PROVIDED RECORDS –
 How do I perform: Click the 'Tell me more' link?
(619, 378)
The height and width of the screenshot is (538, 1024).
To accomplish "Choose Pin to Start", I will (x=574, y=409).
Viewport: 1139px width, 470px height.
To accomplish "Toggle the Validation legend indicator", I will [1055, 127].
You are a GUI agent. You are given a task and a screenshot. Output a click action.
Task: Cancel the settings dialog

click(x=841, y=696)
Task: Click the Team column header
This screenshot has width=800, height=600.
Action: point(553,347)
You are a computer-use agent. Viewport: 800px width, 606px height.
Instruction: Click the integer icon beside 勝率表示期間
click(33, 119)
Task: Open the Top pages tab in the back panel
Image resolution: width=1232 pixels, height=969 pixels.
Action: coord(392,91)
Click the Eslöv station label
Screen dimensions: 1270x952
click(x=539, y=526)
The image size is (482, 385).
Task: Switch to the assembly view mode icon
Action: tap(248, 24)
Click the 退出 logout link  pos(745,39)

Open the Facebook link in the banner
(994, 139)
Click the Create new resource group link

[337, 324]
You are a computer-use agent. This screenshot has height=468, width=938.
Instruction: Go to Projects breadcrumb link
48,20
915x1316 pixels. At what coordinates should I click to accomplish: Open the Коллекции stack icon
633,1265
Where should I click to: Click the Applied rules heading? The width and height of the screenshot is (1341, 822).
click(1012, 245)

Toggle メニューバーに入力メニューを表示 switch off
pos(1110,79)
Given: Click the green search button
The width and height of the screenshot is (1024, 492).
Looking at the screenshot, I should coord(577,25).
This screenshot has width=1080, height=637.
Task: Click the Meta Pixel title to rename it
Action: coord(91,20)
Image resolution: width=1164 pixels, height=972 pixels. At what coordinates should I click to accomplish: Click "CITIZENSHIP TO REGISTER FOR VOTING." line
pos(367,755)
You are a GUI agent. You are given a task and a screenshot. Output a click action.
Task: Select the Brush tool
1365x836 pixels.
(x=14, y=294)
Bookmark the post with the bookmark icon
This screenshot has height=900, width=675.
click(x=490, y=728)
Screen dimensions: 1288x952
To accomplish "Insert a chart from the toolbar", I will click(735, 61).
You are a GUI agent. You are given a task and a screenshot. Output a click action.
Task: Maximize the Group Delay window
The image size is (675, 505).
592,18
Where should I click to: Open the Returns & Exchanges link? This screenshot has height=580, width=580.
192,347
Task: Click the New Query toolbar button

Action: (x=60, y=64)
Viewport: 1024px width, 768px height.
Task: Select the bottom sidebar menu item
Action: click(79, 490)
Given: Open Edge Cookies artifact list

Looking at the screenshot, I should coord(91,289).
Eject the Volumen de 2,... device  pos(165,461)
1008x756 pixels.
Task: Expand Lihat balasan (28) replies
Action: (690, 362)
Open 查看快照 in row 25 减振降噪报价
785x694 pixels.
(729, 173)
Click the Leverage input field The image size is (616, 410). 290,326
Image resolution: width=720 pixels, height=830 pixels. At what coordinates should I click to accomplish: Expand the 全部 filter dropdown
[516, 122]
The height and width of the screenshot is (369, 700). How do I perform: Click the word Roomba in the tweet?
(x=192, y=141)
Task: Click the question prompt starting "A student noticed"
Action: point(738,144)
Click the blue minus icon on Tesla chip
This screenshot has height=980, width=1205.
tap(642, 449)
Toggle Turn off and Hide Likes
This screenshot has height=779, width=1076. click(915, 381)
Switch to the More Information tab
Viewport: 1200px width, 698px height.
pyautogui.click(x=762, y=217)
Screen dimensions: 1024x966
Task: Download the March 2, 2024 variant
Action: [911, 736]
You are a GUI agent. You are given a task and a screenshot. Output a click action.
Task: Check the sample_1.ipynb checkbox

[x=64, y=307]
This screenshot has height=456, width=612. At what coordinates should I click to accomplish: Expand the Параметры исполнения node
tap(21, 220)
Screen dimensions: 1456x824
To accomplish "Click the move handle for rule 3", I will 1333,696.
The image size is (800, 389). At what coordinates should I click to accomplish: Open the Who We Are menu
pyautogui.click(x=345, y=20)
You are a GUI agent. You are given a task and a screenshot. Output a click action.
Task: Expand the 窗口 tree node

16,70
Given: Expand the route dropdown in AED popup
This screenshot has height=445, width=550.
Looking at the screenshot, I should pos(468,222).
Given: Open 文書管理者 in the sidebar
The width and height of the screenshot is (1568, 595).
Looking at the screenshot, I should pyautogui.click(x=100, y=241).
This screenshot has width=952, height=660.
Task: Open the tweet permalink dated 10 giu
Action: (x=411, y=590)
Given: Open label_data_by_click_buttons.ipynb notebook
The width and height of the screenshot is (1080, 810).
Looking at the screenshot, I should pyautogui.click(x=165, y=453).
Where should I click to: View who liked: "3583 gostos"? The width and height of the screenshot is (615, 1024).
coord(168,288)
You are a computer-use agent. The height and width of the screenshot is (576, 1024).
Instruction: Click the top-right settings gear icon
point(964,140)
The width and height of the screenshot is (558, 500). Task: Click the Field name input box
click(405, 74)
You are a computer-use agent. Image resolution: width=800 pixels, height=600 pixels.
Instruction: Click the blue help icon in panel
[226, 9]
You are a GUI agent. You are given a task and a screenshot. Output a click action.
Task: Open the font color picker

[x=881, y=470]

YOUR INSTRUCTIONS –
Look over the records above, and wherever a line contains the string "will", copy that line.

EXERCISE SOLUTION –
To accomplish "Choose Pin to Start", I will (x=574, y=409).
To accomplish "Toggle the Validation legend indicator", I will [1055, 127].
To accomplish "Insert a chart from the toolbar", I will click(735, 61).
To accomplish "Click the move handle for rule 3", I will 1333,696.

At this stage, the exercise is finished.